Brief:
Work out how many lines in the data below contain the string "computer", and reply with that figure alone.

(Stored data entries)
+++++
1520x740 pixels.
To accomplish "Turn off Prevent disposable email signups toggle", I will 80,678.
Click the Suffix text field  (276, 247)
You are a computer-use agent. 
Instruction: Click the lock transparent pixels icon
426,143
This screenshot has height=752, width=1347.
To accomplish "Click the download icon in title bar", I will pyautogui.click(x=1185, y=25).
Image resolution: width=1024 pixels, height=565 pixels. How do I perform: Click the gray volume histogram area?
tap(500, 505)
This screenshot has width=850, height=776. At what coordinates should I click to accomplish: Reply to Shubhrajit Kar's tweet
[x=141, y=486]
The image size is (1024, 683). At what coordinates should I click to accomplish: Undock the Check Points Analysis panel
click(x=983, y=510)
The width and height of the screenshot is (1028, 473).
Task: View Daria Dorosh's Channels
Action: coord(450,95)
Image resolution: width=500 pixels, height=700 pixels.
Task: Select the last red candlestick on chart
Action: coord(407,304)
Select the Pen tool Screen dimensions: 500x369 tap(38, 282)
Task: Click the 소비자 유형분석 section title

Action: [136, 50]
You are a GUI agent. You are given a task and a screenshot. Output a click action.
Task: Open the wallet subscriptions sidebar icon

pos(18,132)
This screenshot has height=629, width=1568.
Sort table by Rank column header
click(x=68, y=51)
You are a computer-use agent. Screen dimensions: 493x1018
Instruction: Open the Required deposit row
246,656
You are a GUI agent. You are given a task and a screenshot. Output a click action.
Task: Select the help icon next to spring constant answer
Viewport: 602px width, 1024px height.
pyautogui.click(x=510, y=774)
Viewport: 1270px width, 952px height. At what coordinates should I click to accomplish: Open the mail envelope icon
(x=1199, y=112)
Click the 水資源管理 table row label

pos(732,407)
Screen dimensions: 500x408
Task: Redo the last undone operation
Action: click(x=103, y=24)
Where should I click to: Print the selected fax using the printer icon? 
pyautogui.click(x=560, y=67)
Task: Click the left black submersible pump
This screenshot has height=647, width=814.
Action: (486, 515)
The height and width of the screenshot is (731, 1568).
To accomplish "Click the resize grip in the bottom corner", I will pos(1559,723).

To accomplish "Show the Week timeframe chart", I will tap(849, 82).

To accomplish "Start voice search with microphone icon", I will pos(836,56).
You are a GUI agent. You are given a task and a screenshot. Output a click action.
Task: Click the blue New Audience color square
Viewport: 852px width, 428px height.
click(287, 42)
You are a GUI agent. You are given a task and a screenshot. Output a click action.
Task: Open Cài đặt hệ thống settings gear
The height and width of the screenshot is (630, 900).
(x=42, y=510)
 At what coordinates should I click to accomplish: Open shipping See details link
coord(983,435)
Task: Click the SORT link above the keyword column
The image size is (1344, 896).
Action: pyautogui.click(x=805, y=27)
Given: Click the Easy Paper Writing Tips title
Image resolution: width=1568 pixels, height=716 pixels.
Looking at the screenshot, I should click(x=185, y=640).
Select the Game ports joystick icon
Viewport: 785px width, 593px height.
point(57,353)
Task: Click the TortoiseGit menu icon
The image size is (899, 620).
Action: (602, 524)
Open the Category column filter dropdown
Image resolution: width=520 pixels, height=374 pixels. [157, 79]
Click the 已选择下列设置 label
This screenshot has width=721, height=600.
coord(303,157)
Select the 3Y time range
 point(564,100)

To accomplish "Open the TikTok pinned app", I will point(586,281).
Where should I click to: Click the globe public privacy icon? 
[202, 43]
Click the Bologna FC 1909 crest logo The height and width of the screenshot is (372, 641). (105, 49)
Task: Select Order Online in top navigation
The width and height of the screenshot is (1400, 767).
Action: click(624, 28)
+++++
Task result:
2